In the CDP, the population was spread out, with 25.4% under the age of 18, 8.7% from 18 to 24, 30.3% from 25 to 44, 26.1% from 45 to 64, and 9.5% who were 65 years of age or older. The median age was 36 years. For every 100 females, there were 83.2 males. For every 100 females age 18 and over, there were 75.4 males.

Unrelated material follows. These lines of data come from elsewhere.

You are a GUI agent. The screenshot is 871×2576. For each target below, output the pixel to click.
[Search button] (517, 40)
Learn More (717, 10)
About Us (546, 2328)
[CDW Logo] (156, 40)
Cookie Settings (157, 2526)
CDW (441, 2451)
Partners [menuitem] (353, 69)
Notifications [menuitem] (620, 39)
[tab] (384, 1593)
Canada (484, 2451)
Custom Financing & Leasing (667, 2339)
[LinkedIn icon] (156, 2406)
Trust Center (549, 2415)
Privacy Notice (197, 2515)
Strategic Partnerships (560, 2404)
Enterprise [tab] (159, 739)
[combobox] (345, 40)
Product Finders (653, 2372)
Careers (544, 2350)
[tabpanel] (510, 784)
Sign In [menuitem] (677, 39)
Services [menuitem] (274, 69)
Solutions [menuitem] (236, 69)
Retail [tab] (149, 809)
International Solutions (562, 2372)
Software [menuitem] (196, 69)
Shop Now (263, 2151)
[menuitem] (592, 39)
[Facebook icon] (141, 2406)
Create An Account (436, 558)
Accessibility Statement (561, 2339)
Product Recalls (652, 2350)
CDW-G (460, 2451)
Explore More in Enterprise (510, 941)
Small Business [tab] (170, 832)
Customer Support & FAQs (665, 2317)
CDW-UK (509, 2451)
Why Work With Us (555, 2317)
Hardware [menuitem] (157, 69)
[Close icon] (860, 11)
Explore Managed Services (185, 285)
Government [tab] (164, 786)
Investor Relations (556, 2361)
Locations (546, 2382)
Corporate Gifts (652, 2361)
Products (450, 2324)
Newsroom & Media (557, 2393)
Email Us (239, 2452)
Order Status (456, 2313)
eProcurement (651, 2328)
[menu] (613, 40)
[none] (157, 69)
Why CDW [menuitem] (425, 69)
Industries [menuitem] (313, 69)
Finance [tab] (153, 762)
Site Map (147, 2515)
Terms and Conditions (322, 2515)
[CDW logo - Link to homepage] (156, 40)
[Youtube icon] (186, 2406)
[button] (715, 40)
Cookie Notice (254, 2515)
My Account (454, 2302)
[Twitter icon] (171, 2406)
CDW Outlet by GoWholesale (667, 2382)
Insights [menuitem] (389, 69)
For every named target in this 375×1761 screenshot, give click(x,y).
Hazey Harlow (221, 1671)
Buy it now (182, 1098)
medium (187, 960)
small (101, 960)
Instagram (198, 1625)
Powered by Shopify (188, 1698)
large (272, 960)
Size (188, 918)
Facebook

The median income for a household in the CDP was $46,367, and the median income for a family was $52,573. Males had a median income of $34,198 versus $34,558 for females. The per capita income for the CDP was $22,620. About 6.7% of families and 7.4% of the population were below the poverty line, including 9.0% of those under age 18 and 11.5% of those age 65 or over.

==History==
Much of the community was originally an estate, Colebrook, purchased in 1671 by Thomas Dent and William Hatton, and then in 1688 by Colonel John Addison. Colebrook Manor, the family homestead of the Addisons, was built in 1808, located in Oxon Run Valley, 2/5 of a mile southeast of the Washington, D.C. line.

==Government==
Prince George's County Police Department District 4 Station in Glassmanor CDP, with an Oxon Hill postal address, serves the community.

The United States Postal Service operates the Anacostia Carrier Annex in the Hillcrest Heights CDP, with a Temple Hills postal address.

==Education==
The CDP is served by the Prince George's County Public Schools district.

Sections are served by Hillcrest Heights and Panorama elementary schools. All residents are zoned to Benjamin Stoddert Middle School. Most areas are zoned to Potomac High School with some zoned to Crossland High School. There is also a special education school, Jessie B. Mason Regional School, formerly Hillcrest Heights Special Center.

G. Gardner Shugart Middle School was previously in Hillcrest Heights. Shugart was scheduled to close in 2009. According to a Washington Post article written by Nelson Hernandez, Shugart, in which 35% of its students passed a State of Maryland mathematics proficiency test and which underwent a restructuring required by State of Maryland authorities, "is among the schools with long-standing academic problems".

Holy Family Catholic School, a Catholic pre-K to Grade 8 school, is in Hillcrest Heights. The school, on an 11 acre campus, opened in 1957. The school closed at the end of the 2019–2020 school year.